Rosaglitazone (RGZ) decreases renal damage in spontaneously diabetic Goto‐Kakizaki (GK) rats

Abstract

Rosiglitazone (RGZ) is a member of a class of oral antidiabetic agents that increase insulin sensitivity and improve glucose tolerance. It was reported that in patients with type II diabetes and nephropathy RGZ also decreased blood pressure and albuminuria. We hypothesized that administration of RGZ to spontaneously type II diabetic GK rats would decrease diabetes-induced renal damage by inhibiting the inflammatory component.
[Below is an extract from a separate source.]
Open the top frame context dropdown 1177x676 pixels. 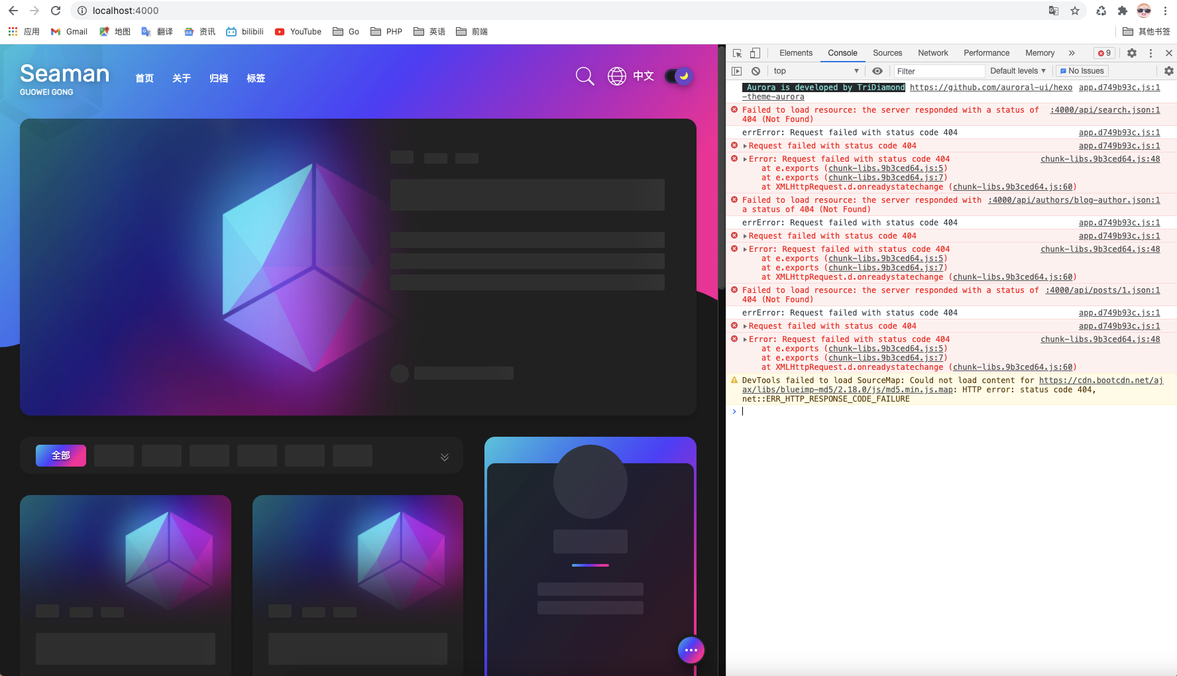[816, 70]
Twelve week old male GK rats were treated for four weeks with RGZ (n=4, 10mg/kg). RGZ treatment did not alter plasma insulin levels, but significantly decreased blood glucose levels after two weeks of treatment (150 ± 8 and 115 ± 2 mg/dL for vehicle and RGZ treated groups, P<0.05). Urinary albumin excretion, a marker of renal damage, decreased from 1.6 ± 0.4 mg/day in control animals to 0.7 ± 0.1 mg/day in the RGZ treated group (P<0.05). Monocyte chemoattractant protein-1 excretion, a marker of inflammation, was also decreased with RGZ treatment (7.8 ± 1.0 and 5.2 ± 0.5 pg/day for vehicle and RGZ treated groups, P<0.05). RGZ treatment did not alter cortical COX-1 protein levels, but decreased inducible COX-2 protein levels by 32%. This was accompanied by a 38% decrease in urinary PGE2 excretion. Together, these data support the hypothesis that RGZ treatment decreases renal damage in an animal model of type II diabetes by decreasing the inflammatory component and reducing COX-2 protein and metabolites.